Lei lo guardava fisso, quasi assorta, e si pentì di essersi comportata in modo aggressivo nei suoi confronti. Non era un ragazzo cattivo, semplicemente il mondo lo aveva reso ostile e diffidente.
Forse non erano poi così diversi.
Ma questo non poteva ricordarlo.
-Io a cosa vi servo?-
-Tu sei la nostra salvezza! Io sono fermamente convinta che tu non sia una ragazza come le altre. Sei straniera, hai le mani curate, è ovvio che tu in qualche modo sia imparentata con qualcuno di importante! Se annunciassimo al paese che siamo stati noi a trovarti e salvarti, saremmo reintegrati nella società! A me non fa più differenza ormai, ma non voglio che mio figlio sia più additato come il consaguineo di una poco di buono. Non ha nessuno, solo me. Ci aiuterai, vero?- la supplicò Dalia, prendendole le mani e inchiodando gli occhi ai suoi, pregandola con lo sguardo.

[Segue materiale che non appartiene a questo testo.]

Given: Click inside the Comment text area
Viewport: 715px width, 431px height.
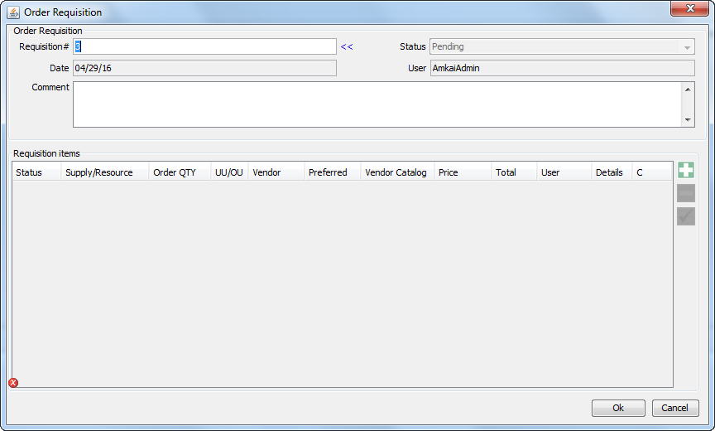Looking at the screenshot, I should tap(377, 104).
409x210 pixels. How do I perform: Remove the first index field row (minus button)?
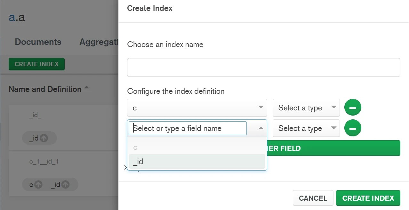(x=353, y=108)
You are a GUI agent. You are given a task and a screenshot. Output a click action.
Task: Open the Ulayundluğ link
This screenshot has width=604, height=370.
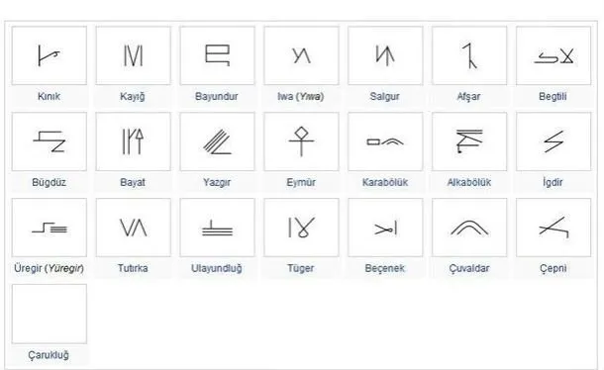click(x=217, y=268)
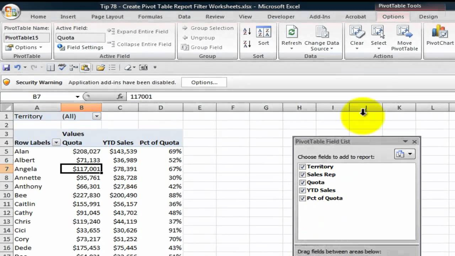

-Chi vi dice che qualcuno mi stia cercando?! E soprattutto che sia imparentata con qualcuno di importante?! Credete davvero che avrebbero lasciato che mi rapissero in quel modo? Il vostro piano fa acqua da tutte le parti!- esclamò, alzandosi dal tavolo e camminando per la stanza.
-Per favore, ragiona! Sei la mia unica salvezza, io non sopporto più l'idea che mio figlio viva come un emarginato!- la voce di Dalia era roca, prossima al pianto.
-Allora andiamo subito al paese. Immediatamente! Cosa aspettiamo?- propose la giovane, poggiando le mani sui fianchi.
-Non possiamo- mormorò la donna, quasi impaurita.
-Non sei completamente guarita dalle ferite, e se qualcuno ti vedesse in quelle condizioni ci accuserebbe. Inoltre hai perso la memoria, e finché...- cominciò a dire Graham, ma la ragazza lo interruppe con un gesto della mano il suo discorso.
-Aspettate! Mi state dicendo che finché non sarò guarita e non recupererò la memoria io dovrò restare qui?! Ma siete impazziti? Io non vi conosco nemmeno, ho bisogno di cercare i miei familiari, e di certo non posso farlo qui!- si lamentò Agnese, in preda ad una crisi di nervi.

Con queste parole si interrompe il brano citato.